I know ive got all the old Hogg's back to #1, im trying to remember on Cali Swangin..... i know ive got alot of older ones, maybe not all of them, ill have to check and between 2 or 3 of us im sure we can come up with all of them! Ill try to remember to check when i get home, and post a list of them.


----------



## Hooked 2 Glass (Jul 9, 2003)

dayum guys thats great news! get at me, I' ll definately need a copy. 

PMed


----------



## baldvogues (Jun 20, 2008)

Somebody get a hold of KJ because ideally we'd get the master copies (if they exist) rather than end up with VHS quality on a DVD.


----------



## skeazy (Jun 2, 2006)

WAS THAT #12 WHEN THEY PLAYED CHRONIC 2001 THE WHOLE DVD ?!?!?!THAT WAS THE SHIT!!!!!!!YEAH SOMEBODY GET THOSE OLDER COPIES ON DVD i'M FROM DETROIT AND WE DIDN'T GET ON WITH CALISWANGIN' TIL ABOUT CHAPTER 10!I'D LIKE TO SEE SOME OF THAT LIVE ASS 90'S FOOTAGE! THEY SHOULD JUST PRODUCE A BOX SET!!!!!!!!!!


----------



## JasonJ (Aug 20, 2002)

> _Originally posted by JasonJ_@Jul 9 2008, 08:03 AM~11044904
> *I know ive got all the old Hogg's back to #1, im trying to remember on Cali Swangin..... i know ive got alot of older ones, maybe not all of them, ill have to check and between 2 or 3 of us im sure we can come up with all of them! Ill try to remember to check when i get home, and post a list of them.
> *


Ok, ive got 3, 4, 5, 6, 7, 8, 9, 11, 12, 13, 15, 16, 17, 18, 19, 21

I have 2 of vol. 7 if someone wants to trade for one i dont have.
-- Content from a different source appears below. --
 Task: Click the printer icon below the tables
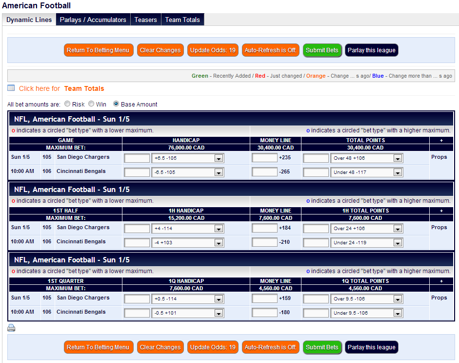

If someone is serious about putting them on DVD, we just need to get the missing volumes.


----------



## redrum702 (Jun 23, 2006)

> _Originally posted by baldvogues_@Jul 9 2008, 12:37 PM~11047293
> *Somebody get a hold of KJ because ideally we'd get the master copies (if they exist) rather than end up with VHS quality on a DVD.
> *


THE NUMBER KJ/ CALI SWANGIN HEADQUARTERS IS 818-727-1976 TALKED TO HIM TODAY THERE $19.95 THAT INCLUDES SHIPPING AND HANDLING I DONT KNOW IF HE HAS THE FIRST 5 BUT HE SAID HE HAD 5 TO 41


----------



## lowlou (Mar 9, 2007)

> _Originally posted by redrum702_@Jul 9 2008, 10:02 PM~11052303
> *THE NUMBER KJ/ CALI SWANGIN HEADQUARTERS IS 818-727-1976 TALKED TO HIM TODAY THERE $19.95 THAT INCLUDES SHIPPING AND HANDLING I DONT KNOW IF HE HAS THE FIRST 5 BUT HE SAID HE HAD 5 TO 41
> *



:0 :cheesy:


----------



## Hooked 2 Glass (Jul 9, 2003)

:thumbsup:


----------



## BIG RED (Dec 6, 2005)

> _Originally posted by baldvogues+Jul 8 2008, 04:03 PM~11039628-->
> 
> 
> 
> ...


Shit if you can put alot of the volumes on 3 to 5 dvd's that would be bad ass.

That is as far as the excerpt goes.